Data for processing:
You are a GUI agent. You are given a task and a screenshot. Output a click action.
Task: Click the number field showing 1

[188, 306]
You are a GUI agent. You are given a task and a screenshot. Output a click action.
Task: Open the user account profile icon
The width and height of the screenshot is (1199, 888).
---
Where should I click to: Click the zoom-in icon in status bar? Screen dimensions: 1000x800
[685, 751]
==
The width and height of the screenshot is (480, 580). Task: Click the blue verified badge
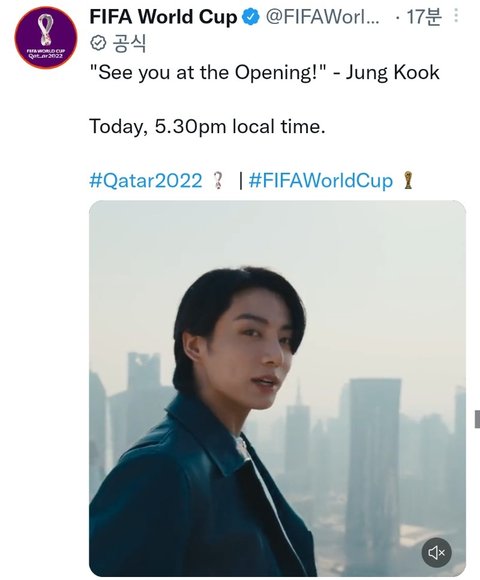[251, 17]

Goal of the exercise:
Write down, word for word, the lines above from the one containing "Task: Click the number field showing 1" through the one containing "The width and height of the screenshot is (1199, 888).", both ends included.

Result below:
Task: Click the number field showing 1

[188, 306]
You are a GUI agent. You are given a task and a screenshot. Output a click action.
Task: Open the user account profile icon
The width and height of the screenshot is (1199, 888).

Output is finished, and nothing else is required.